§ **Instructions for the task**
Reproduce the listing verbatim from the line containing "Image resolution: width=1024" through the line containing "pos(383,95)", including both of those lines.

§ **Raw data**
____
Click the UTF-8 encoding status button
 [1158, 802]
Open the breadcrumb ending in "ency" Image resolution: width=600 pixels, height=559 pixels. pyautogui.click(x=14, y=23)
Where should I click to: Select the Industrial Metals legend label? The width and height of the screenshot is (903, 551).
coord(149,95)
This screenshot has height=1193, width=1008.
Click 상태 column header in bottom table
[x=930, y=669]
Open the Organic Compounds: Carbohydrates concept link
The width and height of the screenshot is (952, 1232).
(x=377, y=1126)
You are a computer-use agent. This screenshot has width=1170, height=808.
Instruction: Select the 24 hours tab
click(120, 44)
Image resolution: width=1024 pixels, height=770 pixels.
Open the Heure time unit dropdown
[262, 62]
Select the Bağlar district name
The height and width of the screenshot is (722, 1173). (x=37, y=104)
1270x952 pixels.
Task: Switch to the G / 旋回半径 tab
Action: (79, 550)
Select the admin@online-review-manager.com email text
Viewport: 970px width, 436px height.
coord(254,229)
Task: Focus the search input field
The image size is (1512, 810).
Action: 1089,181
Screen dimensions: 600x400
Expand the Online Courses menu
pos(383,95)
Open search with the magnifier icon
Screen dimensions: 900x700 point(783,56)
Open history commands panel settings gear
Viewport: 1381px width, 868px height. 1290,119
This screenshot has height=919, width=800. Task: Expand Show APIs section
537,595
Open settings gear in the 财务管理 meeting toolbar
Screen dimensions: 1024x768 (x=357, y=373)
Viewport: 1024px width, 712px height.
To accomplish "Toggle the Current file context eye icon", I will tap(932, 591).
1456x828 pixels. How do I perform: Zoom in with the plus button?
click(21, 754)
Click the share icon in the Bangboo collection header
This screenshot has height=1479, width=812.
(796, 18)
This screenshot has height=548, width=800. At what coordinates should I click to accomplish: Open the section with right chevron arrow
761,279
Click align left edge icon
____
§ **Solution for this problem**
Image resolution: width=1024 pixels, height=770 pixels.
Open the Heure time unit dropdown
[262, 62]
Select the Bağlar district name
The height and width of the screenshot is (722, 1173). (x=37, y=104)
1270x952 pixels.
Task: Switch to the G / 旋回半径 tab
Action: (79, 550)
Select the admin@online-review-manager.com email text
Viewport: 970px width, 436px height.
coord(254,229)
Task: Focus the search input field
The image size is (1512, 810).
Action: 1089,181
Screen dimensions: 600x400
Expand the Online Courses menu
pos(383,95)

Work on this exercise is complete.